DATASET ENTRIES
· · · · · · ·
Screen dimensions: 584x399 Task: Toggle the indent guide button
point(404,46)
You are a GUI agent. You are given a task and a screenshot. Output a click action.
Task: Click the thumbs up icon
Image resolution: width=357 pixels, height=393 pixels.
· · · · · · ·
EXERCISE DESCRIPTION
Quote every one of the items above verbatim, reproducing each line without alteration.

EXPECTED OUTPUT
Screen dimensions: 584x399 Task: Toggle the indent guide button
point(404,46)
You are a GUI agent. You are given a task and a screenshot. Output a click action.
Task: Click the thumbs up icon
Image resolution: width=357 pixels, height=393 pixels.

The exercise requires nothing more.